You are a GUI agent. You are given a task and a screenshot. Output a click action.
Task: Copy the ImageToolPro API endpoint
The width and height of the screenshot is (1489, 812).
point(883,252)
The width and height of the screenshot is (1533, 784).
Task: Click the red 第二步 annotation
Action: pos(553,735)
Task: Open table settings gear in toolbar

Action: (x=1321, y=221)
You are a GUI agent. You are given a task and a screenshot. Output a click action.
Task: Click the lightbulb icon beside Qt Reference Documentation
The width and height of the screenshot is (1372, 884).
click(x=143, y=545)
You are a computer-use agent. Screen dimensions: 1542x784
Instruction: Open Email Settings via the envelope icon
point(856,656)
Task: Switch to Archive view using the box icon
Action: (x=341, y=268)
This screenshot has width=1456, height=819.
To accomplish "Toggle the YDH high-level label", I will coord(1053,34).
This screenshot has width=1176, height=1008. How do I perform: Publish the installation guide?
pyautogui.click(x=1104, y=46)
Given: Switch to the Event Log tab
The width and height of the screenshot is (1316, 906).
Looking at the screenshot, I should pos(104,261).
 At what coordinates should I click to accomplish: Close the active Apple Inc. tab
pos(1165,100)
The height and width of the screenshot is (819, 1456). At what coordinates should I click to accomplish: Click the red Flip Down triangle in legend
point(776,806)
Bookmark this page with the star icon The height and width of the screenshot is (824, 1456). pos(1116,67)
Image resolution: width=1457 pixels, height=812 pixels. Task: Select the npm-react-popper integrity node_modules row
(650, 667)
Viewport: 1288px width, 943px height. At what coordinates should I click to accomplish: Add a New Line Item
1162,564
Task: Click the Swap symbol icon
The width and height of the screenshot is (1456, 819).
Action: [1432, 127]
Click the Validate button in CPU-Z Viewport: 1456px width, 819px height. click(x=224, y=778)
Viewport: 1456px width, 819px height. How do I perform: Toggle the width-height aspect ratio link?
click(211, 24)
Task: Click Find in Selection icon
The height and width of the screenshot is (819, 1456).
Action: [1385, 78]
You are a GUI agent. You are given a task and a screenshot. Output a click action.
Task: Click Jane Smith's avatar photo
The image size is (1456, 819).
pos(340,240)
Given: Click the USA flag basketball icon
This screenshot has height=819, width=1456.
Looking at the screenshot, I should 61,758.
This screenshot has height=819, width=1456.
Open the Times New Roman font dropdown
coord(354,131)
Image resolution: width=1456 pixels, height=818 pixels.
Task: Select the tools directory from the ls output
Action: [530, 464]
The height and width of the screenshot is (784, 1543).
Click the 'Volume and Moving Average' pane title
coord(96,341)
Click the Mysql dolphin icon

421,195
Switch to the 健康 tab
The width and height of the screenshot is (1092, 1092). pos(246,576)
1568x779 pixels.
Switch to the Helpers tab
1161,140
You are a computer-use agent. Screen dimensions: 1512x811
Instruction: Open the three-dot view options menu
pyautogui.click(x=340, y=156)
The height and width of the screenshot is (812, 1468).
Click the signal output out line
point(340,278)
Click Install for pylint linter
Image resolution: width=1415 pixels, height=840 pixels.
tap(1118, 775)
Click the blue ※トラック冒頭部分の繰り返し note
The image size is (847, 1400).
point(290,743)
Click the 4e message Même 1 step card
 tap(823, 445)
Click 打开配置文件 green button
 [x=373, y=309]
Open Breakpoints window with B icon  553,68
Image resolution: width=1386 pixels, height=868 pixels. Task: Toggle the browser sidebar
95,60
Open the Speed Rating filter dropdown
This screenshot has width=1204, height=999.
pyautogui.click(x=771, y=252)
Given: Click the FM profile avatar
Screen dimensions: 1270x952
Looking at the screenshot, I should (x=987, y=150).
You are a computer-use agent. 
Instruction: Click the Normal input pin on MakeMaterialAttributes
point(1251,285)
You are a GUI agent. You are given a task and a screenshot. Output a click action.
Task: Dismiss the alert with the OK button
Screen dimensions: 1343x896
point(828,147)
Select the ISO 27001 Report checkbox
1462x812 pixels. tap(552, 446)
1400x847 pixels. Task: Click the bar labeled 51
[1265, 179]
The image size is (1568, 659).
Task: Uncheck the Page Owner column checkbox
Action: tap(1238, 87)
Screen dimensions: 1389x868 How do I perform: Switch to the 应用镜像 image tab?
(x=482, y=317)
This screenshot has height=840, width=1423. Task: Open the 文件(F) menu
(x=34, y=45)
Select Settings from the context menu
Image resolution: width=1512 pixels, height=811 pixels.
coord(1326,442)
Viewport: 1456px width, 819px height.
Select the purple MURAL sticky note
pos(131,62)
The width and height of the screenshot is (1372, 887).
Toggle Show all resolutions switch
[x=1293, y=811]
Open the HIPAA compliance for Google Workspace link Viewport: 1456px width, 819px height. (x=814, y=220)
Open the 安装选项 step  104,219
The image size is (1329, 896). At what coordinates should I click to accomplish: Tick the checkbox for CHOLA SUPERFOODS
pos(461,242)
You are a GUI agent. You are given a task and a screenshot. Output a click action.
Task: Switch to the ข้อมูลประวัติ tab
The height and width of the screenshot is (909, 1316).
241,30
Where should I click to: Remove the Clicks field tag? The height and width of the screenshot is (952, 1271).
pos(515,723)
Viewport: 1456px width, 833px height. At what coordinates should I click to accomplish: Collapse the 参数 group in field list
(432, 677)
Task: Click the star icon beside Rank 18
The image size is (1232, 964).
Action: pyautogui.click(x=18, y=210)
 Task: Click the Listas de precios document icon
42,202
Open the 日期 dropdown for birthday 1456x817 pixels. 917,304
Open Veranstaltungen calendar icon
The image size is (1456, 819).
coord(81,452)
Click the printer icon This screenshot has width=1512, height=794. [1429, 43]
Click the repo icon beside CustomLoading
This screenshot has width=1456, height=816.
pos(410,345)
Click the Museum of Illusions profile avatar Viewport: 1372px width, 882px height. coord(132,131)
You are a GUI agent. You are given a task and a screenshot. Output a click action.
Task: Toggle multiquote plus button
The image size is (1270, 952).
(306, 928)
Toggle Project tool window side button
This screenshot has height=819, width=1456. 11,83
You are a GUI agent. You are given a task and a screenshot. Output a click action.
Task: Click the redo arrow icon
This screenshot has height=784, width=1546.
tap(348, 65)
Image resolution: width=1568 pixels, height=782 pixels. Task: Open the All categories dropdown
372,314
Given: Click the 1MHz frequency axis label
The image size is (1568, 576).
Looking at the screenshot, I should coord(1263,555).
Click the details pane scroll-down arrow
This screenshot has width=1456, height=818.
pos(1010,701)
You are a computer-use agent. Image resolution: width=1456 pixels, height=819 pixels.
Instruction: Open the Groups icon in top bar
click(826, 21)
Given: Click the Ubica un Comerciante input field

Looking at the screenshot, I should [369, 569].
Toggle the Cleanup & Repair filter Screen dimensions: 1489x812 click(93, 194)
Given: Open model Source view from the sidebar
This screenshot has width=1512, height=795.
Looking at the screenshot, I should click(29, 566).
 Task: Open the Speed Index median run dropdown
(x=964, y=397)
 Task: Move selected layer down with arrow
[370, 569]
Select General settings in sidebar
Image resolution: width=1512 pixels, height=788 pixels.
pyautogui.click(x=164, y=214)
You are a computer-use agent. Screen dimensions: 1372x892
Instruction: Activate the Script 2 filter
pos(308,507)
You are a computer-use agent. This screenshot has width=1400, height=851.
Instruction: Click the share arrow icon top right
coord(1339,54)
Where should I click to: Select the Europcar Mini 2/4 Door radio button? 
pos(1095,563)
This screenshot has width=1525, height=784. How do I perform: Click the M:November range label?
= = =
#### [Goal of the exercise]
All of the records need to be transcribed exactly.

#### [Written answer]
You are a GUI agent. You are given a task and a screenshot. Output a click action.
Task: Copy the ImageToolPro API endpoint
The width and height of the screenshot is (1489, 812).
point(883,252)
The width and height of the screenshot is (1533, 784).
Task: Click the red 第二步 annotation
Action: pos(553,735)
Task: Open table settings gear in toolbar

Action: (x=1321, y=221)
You are a GUI agent. You are given a task and a screenshot. Output a click action.
Task: Click the lightbulb icon beside Qt Reference Documentation
The width and height of the screenshot is (1372, 884).
click(x=143, y=545)
You are a computer-use agent. Screen dimensions: 1542x784
Instruction: Open Email Settings via the envelope icon
point(856,656)
Task: Switch to Archive view using the box icon
Action: (x=341, y=268)
This screenshot has width=1456, height=819.
To accomplish "Toggle the YDH high-level label", I will coord(1053,34).
This screenshot has width=1176, height=1008. How do I perform: Publish the installation guide?
pyautogui.click(x=1104, y=46)
Given: Switch to the Event Log tab
The width and height of the screenshot is (1316, 906).
Looking at the screenshot, I should pos(104,261).
 At what coordinates should I click to accomplish: Close the active Apple Inc. tab
pos(1165,100)
The height and width of the screenshot is (819, 1456). At what coordinates should I click to accomplish: Click the red Flip Down triangle in legend
point(776,806)
Bookmark this page with the star icon The height and width of the screenshot is (824, 1456). pos(1116,67)
Image resolution: width=1457 pixels, height=812 pixels. Task: Select the npm-react-popper integrity node_modules row
(650, 667)
Viewport: 1288px width, 943px height. At what coordinates should I click to accomplish: Add a New Line Item
1162,564
Task: Click the Swap symbol icon
The width and height of the screenshot is (1456, 819).
Action: [1432, 127]
Click the Validate button in CPU-Z Viewport: 1456px width, 819px height. click(x=224, y=778)
Viewport: 1456px width, 819px height. How do I perform: Toggle the width-height aspect ratio link?
click(211, 24)
Task: Click Find in Selection icon
The height and width of the screenshot is (819, 1456).
Action: [1385, 78]
You are a GUI agent. You are given a task and a screenshot. Output a click action.
Task: Click Jane Smith's avatar photo
The image size is (1456, 819).
pos(340,240)
Given: Click the USA flag basketball icon
This screenshot has height=819, width=1456.
Looking at the screenshot, I should 61,758.
This screenshot has height=819, width=1456.
Open the Times New Roman font dropdown
coord(354,131)
Image resolution: width=1456 pixels, height=818 pixels.
Task: Select the tools directory from the ls output
Action: [530, 464]
The height and width of the screenshot is (784, 1543).
Click the 'Volume and Moving Average' pane title
coord(96,341)
Click the Mysql dolphin icon

421,195
Switch to the 健康 tab
The width and height of the screenshot is (1092, 1092). pos(246,576)
1568x779 pixels.
Switch to the Helpers tab
1161,140
You are a computer-use agent. Screen dimensions: 1512x811
Instruction: Open the three-dot view options menu
pyautogui.click(x=340, y=156)
The height and width of the screenshot is (812, 1468).
Click the signal output out line
point(340,278)
Click Install for pylint linter
Image resolution: width=1415 pixels, height=840 pixels.
tap(1118, 775)
Click the blue ※トラック冒頭部分の繰り返し note
The image size is (847, 1400).
point(290,743)
Click the 4e message Même 1 step card
 tap(823, 445)
Click 打开配置文件 green button
 [x=373, y=309]
Open Breakpoints window with B icon  553,68
Image resolution: width=1386 pixels, height=868 pixels. Task: Toggle the browser sidebar
95,60
Open the Speed Rating filter dropdown
This screenshot has width=1204, height=999.
pyautogui.click(x=771, y=252)
Given: Click the FM profile avatar
Screen dimensions: 1270x952
Looking at the screenshot, I should (x=987, y=150).
You are a computer-use agent. 
Instruction: Click the Normal input pin on MakeMaterialAttributes
point(1251,285)
You are a GUI agent. You are given a task and a screenshot. Output a click action.
Task: Dismiss the alert with the OK button
Screen dimensions: 1343x896
point(828,147)
Select the ISO 27001 Report checkbox
1462x812 pixels. tap(552, 446)
1400x847 pixels. Task: Click the bar labeled 51
[1265, 179]
The image size is (1568, 659).
Task: Uncheck the Page Owner column checkbox
Action: tap(1238, 87)
Screen dimensions: 1389x868 How do I perform: Switch to the 应用镜像 image tab?
(x=482, y=317)
This screenshot has height=840, width=1423. Task: Open the 文件(F) menu
(x=34, y=45)
Select Settings from the context menu
Image resolution: width=1512 pixels, height=811 pixels.
coord(1326,442)
Viewport: 1456px width, 819px height.
Select the purple MURAL sticky note
pos(131,62)
The width and height of the screenshot is (1372, 887).
Toggle Show all resolutions switch
[x=1293, y=811]
Open the HIPAA compliance for Google Workspace link Viewport: 1456px width, 819px height. (x=814, y=220)
Open the 安装选项 step  104,219
The image size is (1329, 896). At what coordinates should I click to accomplish: Tick the checkbox for CHOLA SUPERFOODS
pos(461,242)
You are a GUI agent. You are given a task and a screenshot. Output a click action.
Task: Switch to the ข้อมูลประวัติ tab
The height and width of the screenshot is (909, 1316).
241,30
Where should I click to: Remove the Clicks field tag? The height and width of the screenshot is (952, 1271).
pos(515,723)
Viewport: 1456px width, 833px height. At what coordinates should I click to accomplish: Collapse the 参数 group in field list
(432, 677)
Task: Click the star icon beside Rank 18
The image size is (1232, 964).
Action: pyautogui.click(x=18, y=210)
 Task: Click the Listas de precios document icon
42,202
Open the 日期 dropdown for birthday 1456x817 pixels. 917,304
Open Veranstaltungen calendar icon
The image size is (1456, 819).
coord(81,452)
Click the printer icon This screenshot has width=1512, height=794. [1429, 43]
Click the repo icon beside CustomLoading
This screenshot has width=1456, height=816.
pos(410,345)
Click the Museum of Illusions profile avatar Viewport: 1372px width, 882px height. coord(132,131)
You are a GUI agent. You are given a task and a screenshot. Output a click action.
Task: Toggle multiquote plus button
The image size is (1270, 952).
(306, 928)
Toggle Project tool window side button
This screenshot has height=819, width=1456. 11,83
You are a GUI agent. You are given a task and a screenshot. Output a click action.
Task: Click the redo arrow icon
This screenshot has height=784, width=1546.
tap(348, 65)
Image resolution: width=1568 pixels, height=782 pixels. Task: Open the All categories dropdown
372,314
Given: Click the 1MHz frequency axis label
The image size is (1568, 576).
Looking at the screenshot, I should coord(1263,555).
Click the details pane scroll-down arrow
This screenshot has width=1456, height=818.
pos(1010,701)
You are a computer-use agent. Image resolution: width=1456 pixels, height=819 pixels.
Instruction: Open the Groups icon in top bar
click(826, 21)
Given: Click the Ubica un Comerciante input field

Looking at the screenshot, I should [369, 569].
Toggle the Cleanup & Repair filter Screen dimensions: 1489x812 click(93, 194)
Given: Open model Source view from the sidebar
This screenshot has width=1512, height=795.
Looking at the screenshot, I should click(29, 566).
 Task: Open the Speed Index median run dropdown
(x=964, y=397)
 Task: Move selected layer down with arrow
[370, 569]
Select General settings in sidebar
Image resolution: width=1512 pixels, height=788 pixels.
pyautogui.click(x=164, y=214)
You are a computer-use agent. Screen dimensions: 1372x892
Instruction: Activate the Script 2 filter
pos(308,507)
You are a computer-use agent. This screenshot has width=1400, height=851.
Instruction: Click the share arrow icon top right
coord(1339,54)
Where should I click to: Select the Europcar Mini 2/4 Door radio button? 
pos(1095,563)
This screenshot has width=1525, height=784. How do I perform: Click the M:November range label?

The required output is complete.